Re: [PATCH V3 1/1] nvme: Add quirk for LiteON CL1 devices running FW 220TQ,22001

From: Christoph Hellwig
Date: Tue Nov 03 2020 - 04:23:24 EST


On Tue, Nov 03, 2020 at 02:21:16AM +0000, Gloria Tsai wrote:
> When host issue shutdown + D3hot in suspend, NVMe drive might have
> chance choosing wrong pointer which has already been used by GC then
> cause over program.
> Do GC before shutdown -> delete IO Q -> shutdown from host -> breakup GC -> D3hot -> enter PS4 -> have a chance swap block -> use wrong pointer on device SRAM -> over program

Aka there is data corruption?

> The issue only happens in simple suspend (shutdown+D3hot) with specific FW on Kahoku board.

Kahoku is a specific LiteOn controller? Or it is the host system?

Maybe main issue with this patch is that it mixes up two axis:

- use power states for suspend despite HMB on specific host systems
identified by the DMI ids. This kinda makes sense to me, as
the power state based suspends has lots of advantages, so having
a whitelist when to use it seem ok, despite the clutter that this
causes.
- then tie this to specific NVMe devices that don't work without this
quirk, which leaves open the issue what we do when we encounter such
a device in a different host system. If shutdown + D3hot causes
problems there is seems like for the case where the above quirk doesn't
apply we should just skip the shutdown and let the D3hot do a surprise
power removal?
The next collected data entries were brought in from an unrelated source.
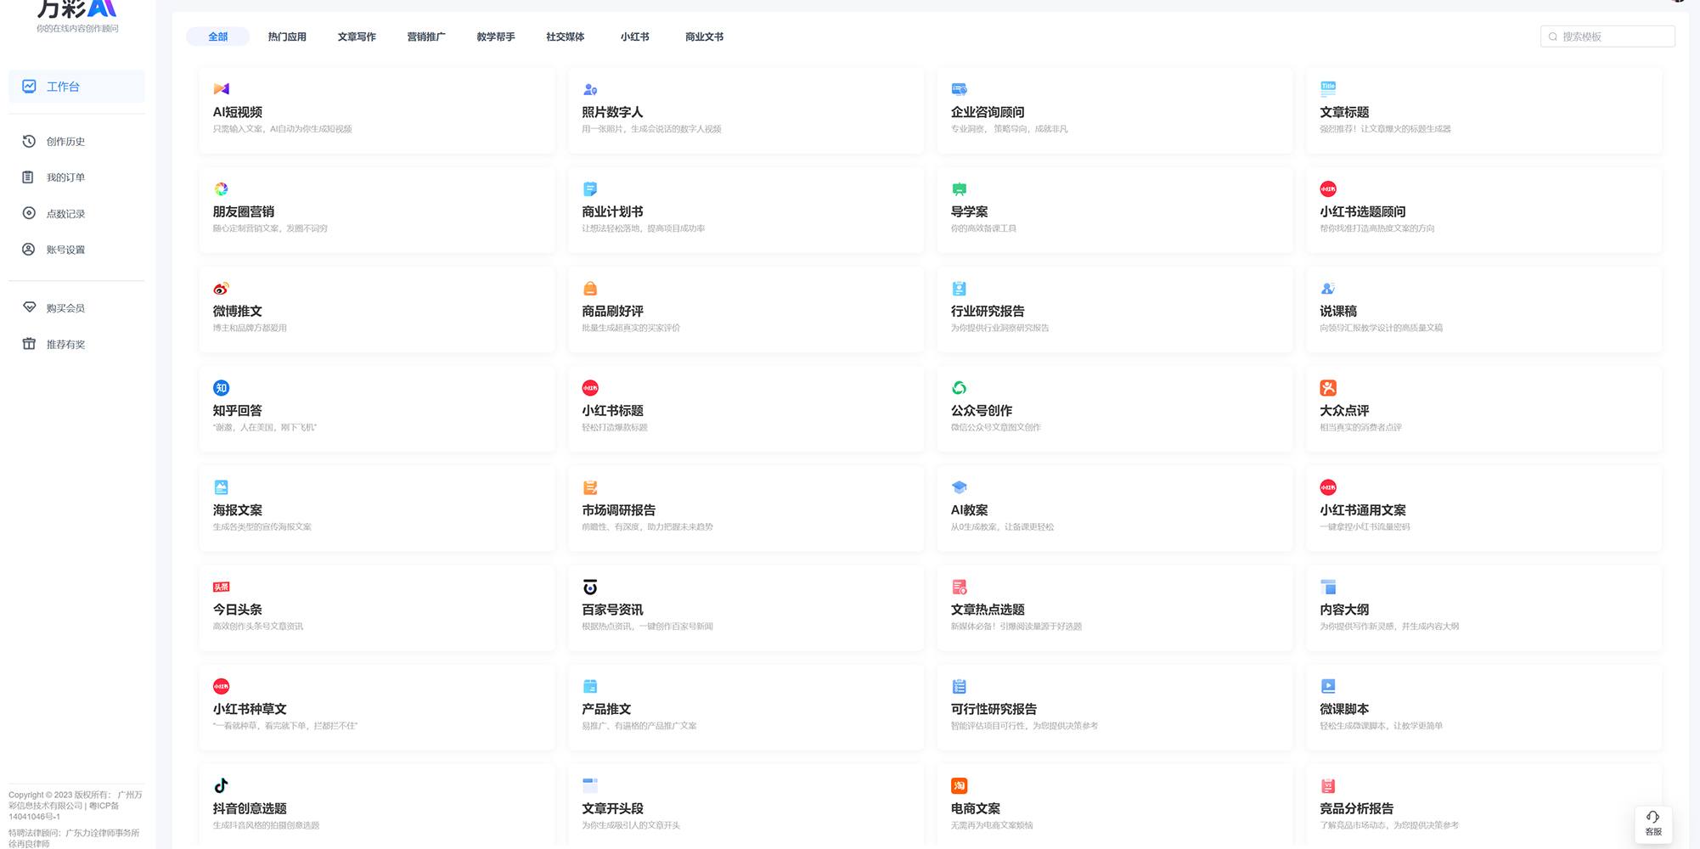Switch to the 商业文书 tab
Image resolution: width=1700 pixels, height=849 pixels.
click(x=704, y=37)
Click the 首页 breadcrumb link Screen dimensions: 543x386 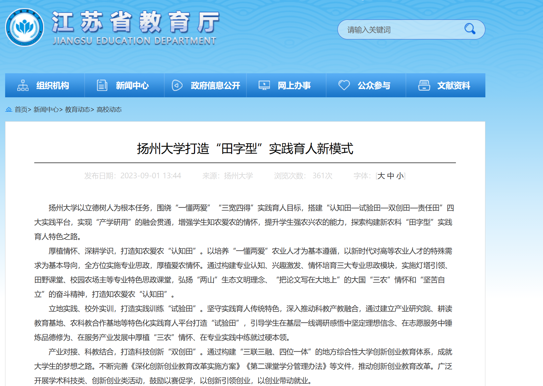click(21, 110)
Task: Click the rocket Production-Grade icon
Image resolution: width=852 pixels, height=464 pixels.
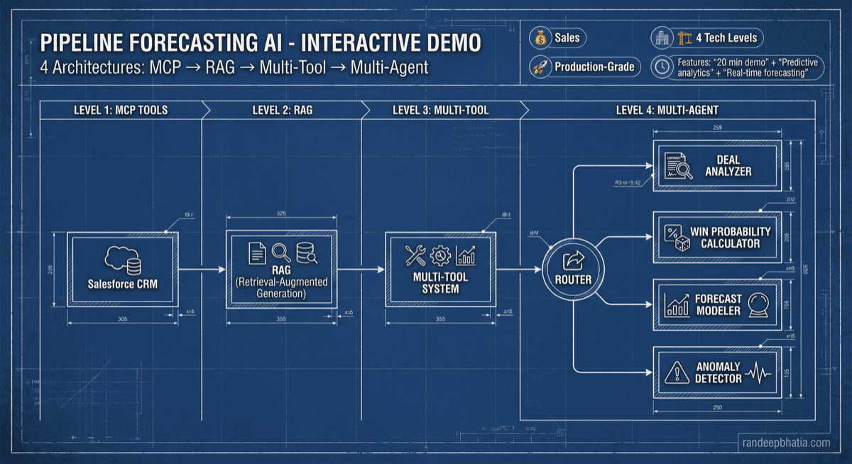Action: (542, 67)
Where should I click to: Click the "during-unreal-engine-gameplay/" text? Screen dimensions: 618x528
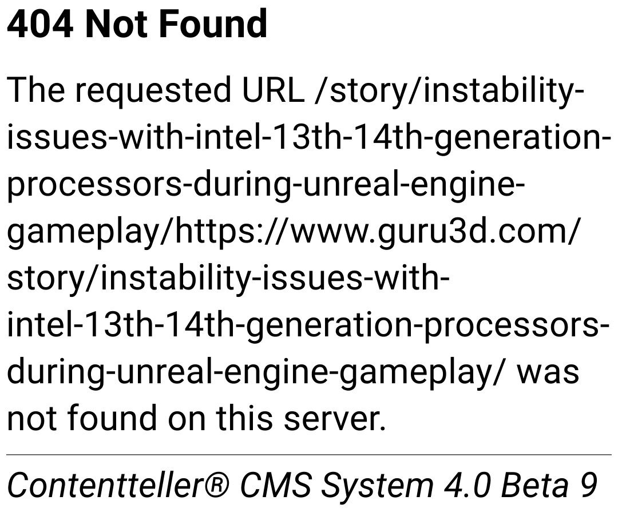[x=256, y=372]
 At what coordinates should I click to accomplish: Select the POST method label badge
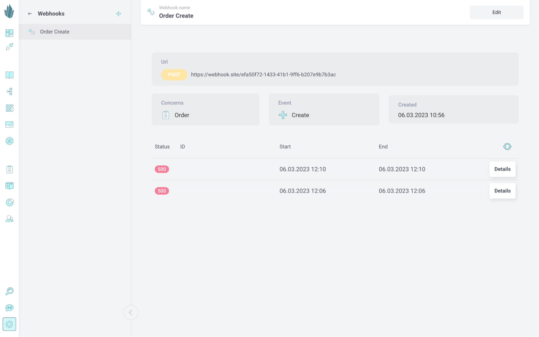(174, 74)
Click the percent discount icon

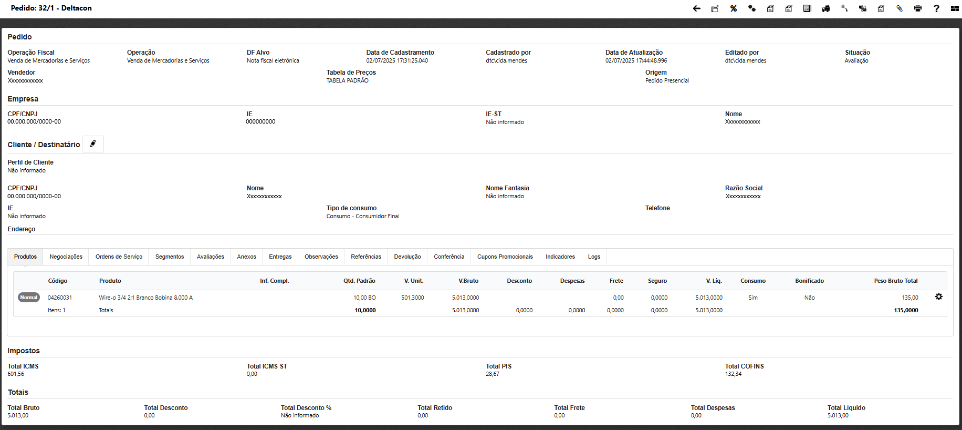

That's mean recovery when coming back from the suspend,
but would cause less corruption?

In other words I think this needs to be two patches:

1) quirk based on the DMI table and allow power state based
suspend on given host systems even when a HMB is enabled
2) quirk based on the nvme device (and if possible use the PCI IDs)
to disable shutdown before suspend (possibly with a warning printk
when this happens)